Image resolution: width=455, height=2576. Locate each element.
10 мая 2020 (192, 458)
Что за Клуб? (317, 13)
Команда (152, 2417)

--

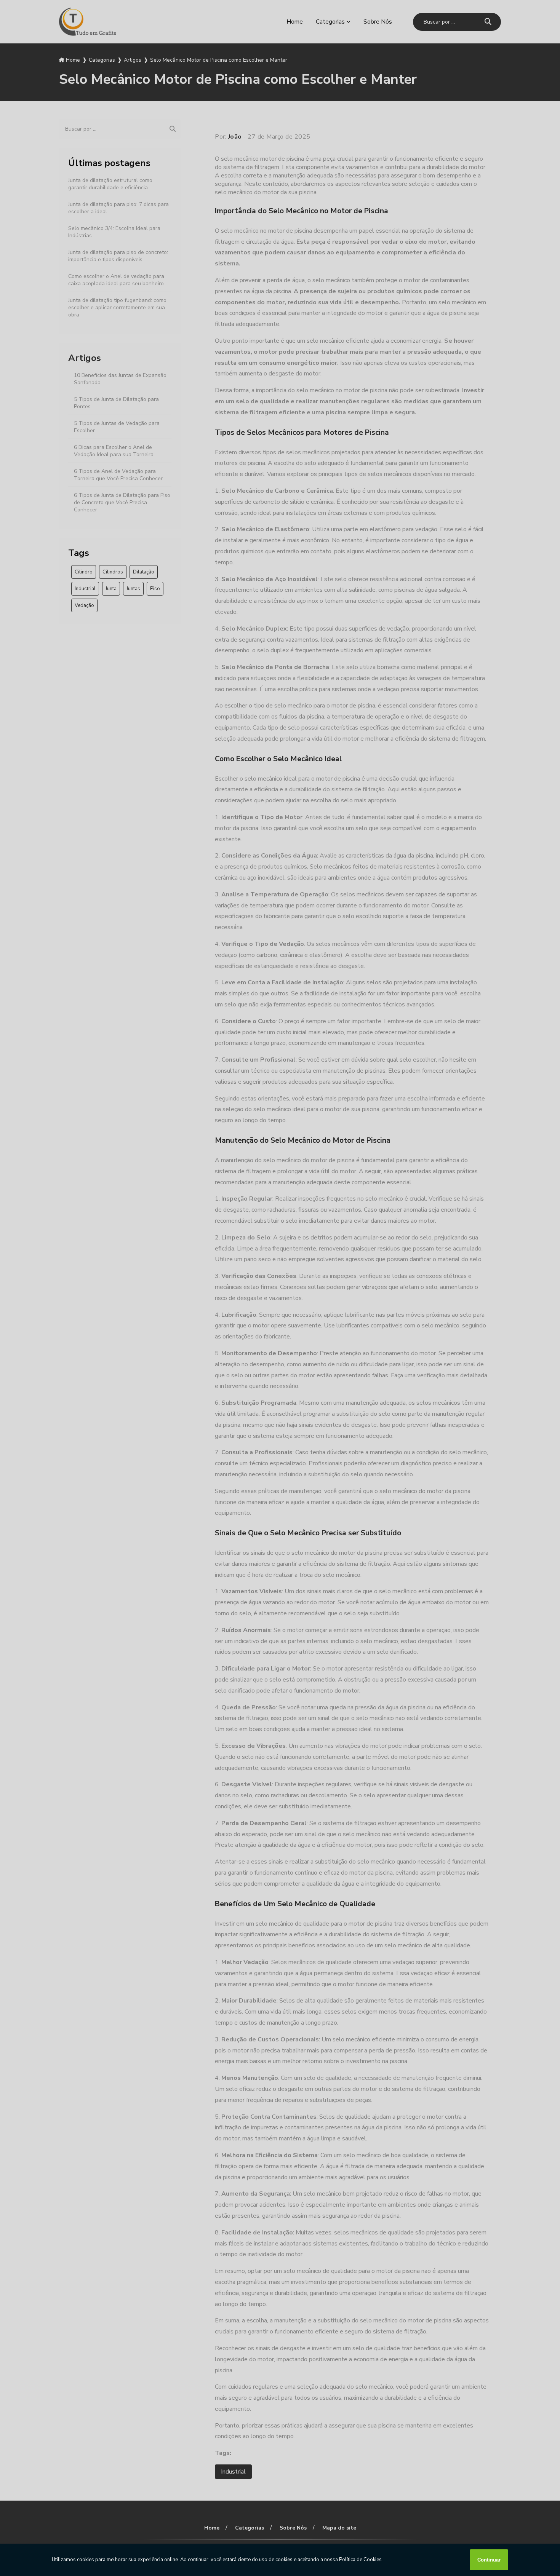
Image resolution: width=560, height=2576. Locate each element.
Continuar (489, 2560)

...

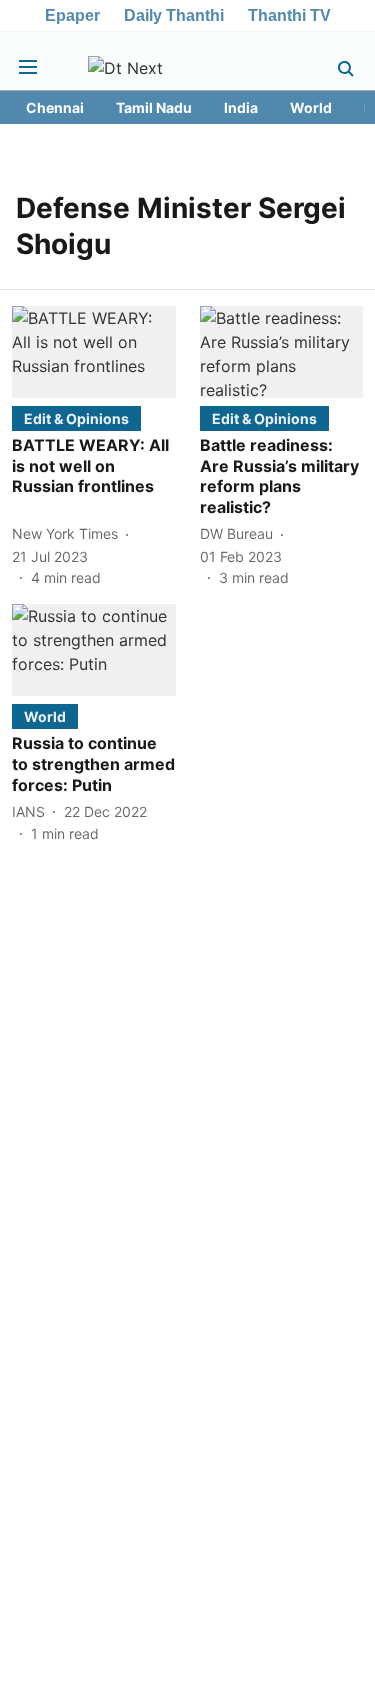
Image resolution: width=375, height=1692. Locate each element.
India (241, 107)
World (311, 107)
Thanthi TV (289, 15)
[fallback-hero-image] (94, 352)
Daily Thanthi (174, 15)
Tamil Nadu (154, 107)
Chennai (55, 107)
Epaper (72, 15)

> _What is expected_: Please copy, exactly and with nothing else, the lines above beginning at the line that has "Image resolution: width=455, height=2576." and ending with the line that has "Команда (152, 2417)".

> _Reply to the task_:
Image resolution: width=455, height=2576. Locate each element.
10 мая 2020 (192, 458)
Что за Клуб? (317, 13)
Команда (152, 2417)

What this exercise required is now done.